Una mansión de 1.000 metros cuadrados frente al Mediterráneo
Villa Cortina comenzó a gestarse en 2005, cuando Alfonso Cortina y Myriam Lapique adquirieron los terrenos sobre los que posteriormente levantarían la vivienda. El proyecto fue encargado al estudio de arquitectos García-Ruiz, que optó por una estética contemporánea, de líneas rectas y grandes superficies acristaladas.
El resultado es una casa de aproximadamente 1.000 metros cuadrados construidos, distribuida en una parcela de unos 5.000 metros cuadrados. En su interior se reparten 11 dormitorios y 13 baños, además de un apartamento independiente destinado a invitados o al personal de servicio.

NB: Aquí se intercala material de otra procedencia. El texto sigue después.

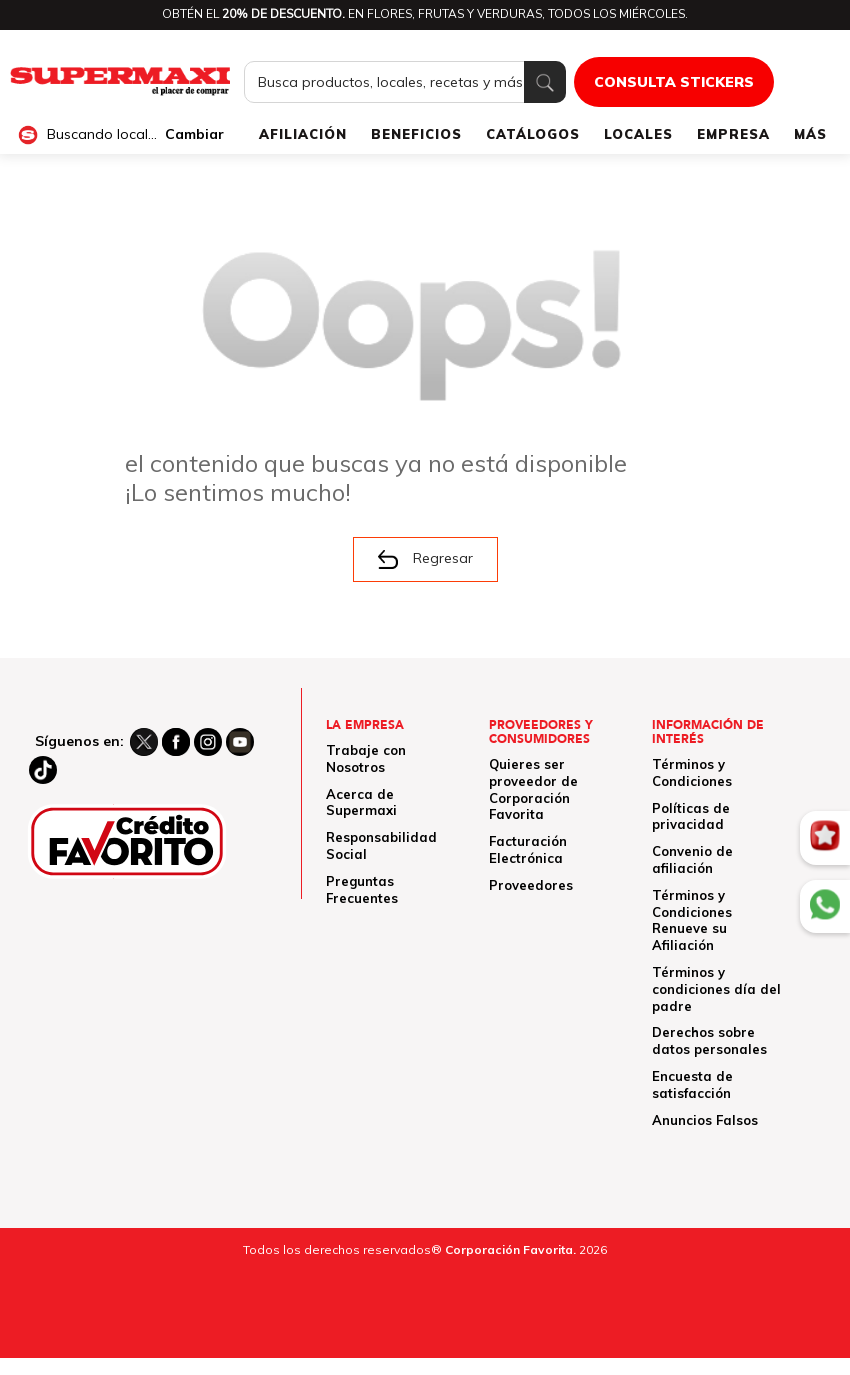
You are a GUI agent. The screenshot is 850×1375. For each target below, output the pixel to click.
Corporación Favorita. (510, 1249)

Según se puede apreciar en las imágenes de la agencia inmobiliaria, los espacios interiores siguen una estética sobria y contemporánea, con tonos neutros y zonas diáfanas. El salón y el comedor se abren hacia las terrazas exteriores y la vivienda cuenta también con diferentes espacios destinados al descanso y la vida al aire libre.
La cocina mantiene esa misma línea minimalista. Dispone de una amplia superficie de trabajo, numerosos espacios de almacenamiento y una gran isla central que se convierte en uno de los elementos principales de la estancia.

Una piscina infinita y un acceso privado al mar
Pero si hay algo que diferencia a Villa Cortina de otras viviendas de lujo es su relación con el Mediterráneo. La propiedad ocupa una posición privilegiada en primera línea de costa y cuenta con una bajada privada hasta el mar.
En el exterior, las terrazas se integran con los jardines y conducen hasta una espectacular piscina infinita, concebida para que el agua y el horizonte mediterráneo parezcan fundirse. La privacidad es otro de los elementos que explican el elevado precio de la residencia. La vegetación que rodea la vivienda, especialmente los pinos, contribuye a protegerla de las miradas desde el entorno y desde la playa de Formentor.

Una casa marcada durante años por la polémica urbanística
El lujo de Villa Cortina convive con una historia mucho más complicada. La construcción de la vivienda provocó durante años una disputa urbanística en Pollença por su impacto sobre el paisaje y por distintas cuestiones relacionadas con su adecuación a la normativa.
El Ayuntamiento llegó a intervenir en el procedimiento judicial y se plantearon modificaciones en la vivienda y en su entorno. Entre ellas estuvo la plantación de más pinos para reducir su visibilidad desde la playa, además de actuaciones sobre determinados elementos arquitectónicos y paisajísticos.
Durante un tiempo, el futuro de la propiedad estuvo en cuestión y no fueron pocos los titulares que apuntaron incluso a la posibilidad de que terminara siendo derribada. Sin embargo, el proceso acabó resolviéndose a favor de Cortina. En 2016, una resolución judicial determinó que la vivienda podía ser legalizada después de introducir las modificaciones necesarias. Posteriormente, el Tribunal Superior de Justicia de Baleares avaló las actuaciones realizadas y dio vía libre a la legalización de la casa.

De refugio familiar a una de las mansiones más exclusivas de Mallorca
Durante años, Villa Cortina fue uno de los grandes refugios de Alfonso Cortina y su familia en Mallorca. El empresario falleció en 2020, durante la pandemia de coronavirus, y desde entonces la propiedad ha permanecido vinculada a su entorno familiar.
Ahora, sus hijos, Felipe y Carlos, y su viuda, Myriam Lapique, han tomado la decisión de poner fin a esa etapa y desprenderse de la residencia.

El precio fijado para la operación asciende a 40 millones de euros, una cantidad que sitúa a Villa Cortina en el segmento más exclusivo del mercado inmobiliario de Mallorca. La cifra responde no solo a las dimensiones de la propiedad, sino también a una característica imposible de reproducir: su ubicación en Formentor, en primera línea del Mediterráneo y con acceso directo al mar.